## Exercise goal
Format the material from the line containing "Where should I" down through the line containing "click(x=126, y=101)" as a two-column CSV with the headers instruction and click. Put the wording in instruction and its answer in click, each as one quoted field with line breaks turned into spaces, and leave the pictures out.

## Provided information
________________________

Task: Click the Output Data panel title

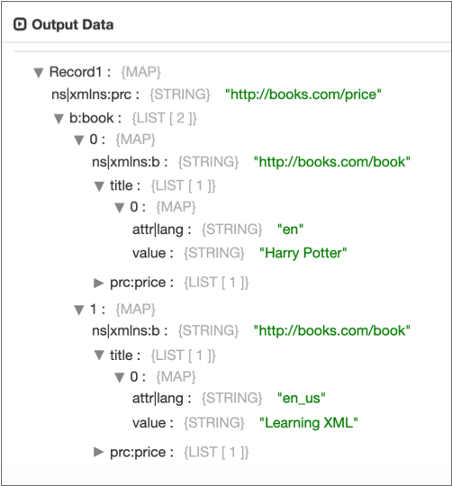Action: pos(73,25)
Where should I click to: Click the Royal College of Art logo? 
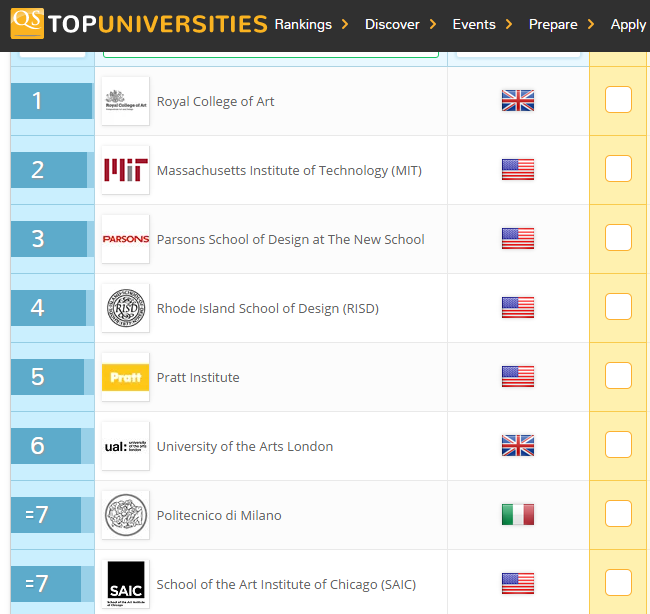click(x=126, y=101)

________________________

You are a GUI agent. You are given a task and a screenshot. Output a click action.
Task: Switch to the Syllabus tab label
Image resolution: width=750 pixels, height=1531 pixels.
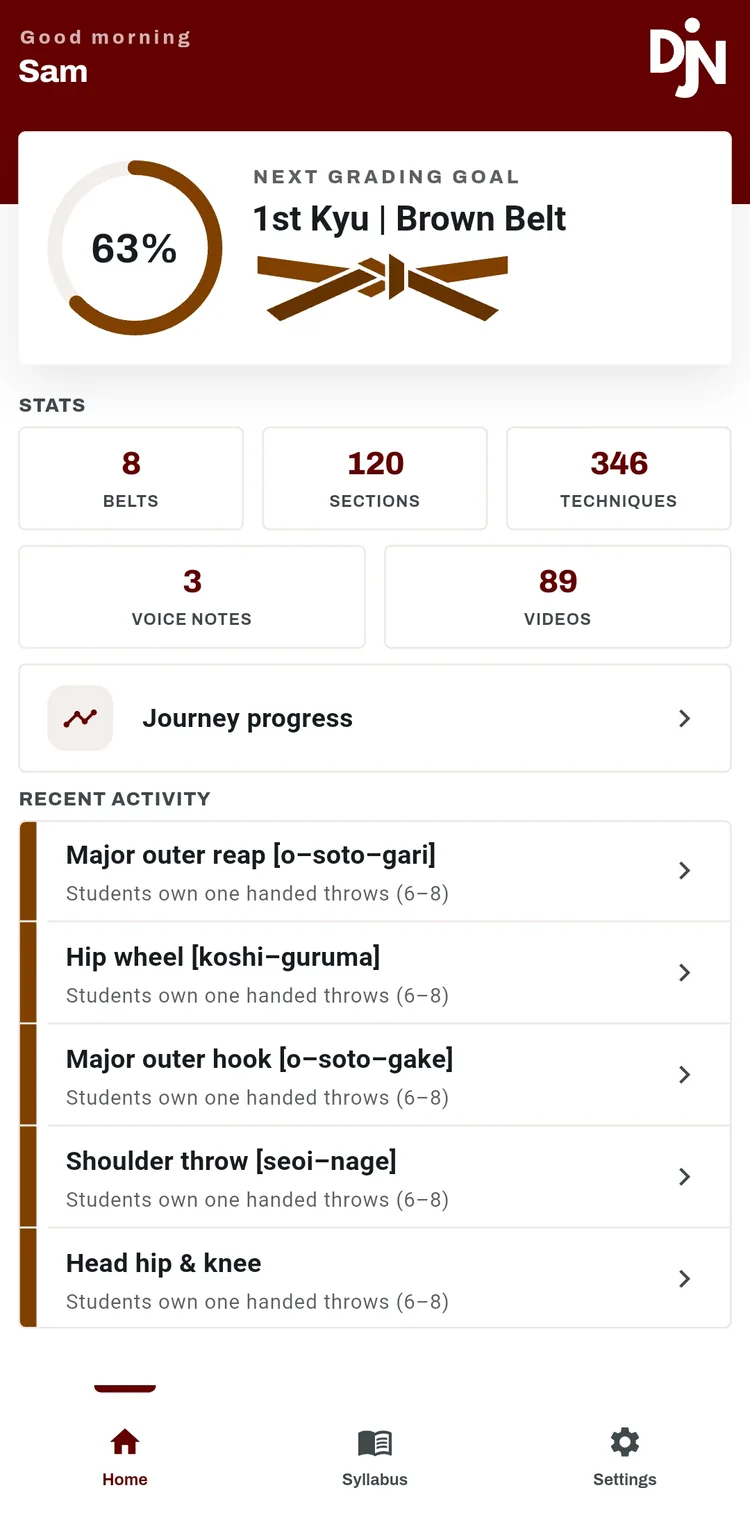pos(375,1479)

________________________

## Full solution
instruction,click
"Where should I click to: Click the Royal College of Art logo?","click(x=126, y=101)"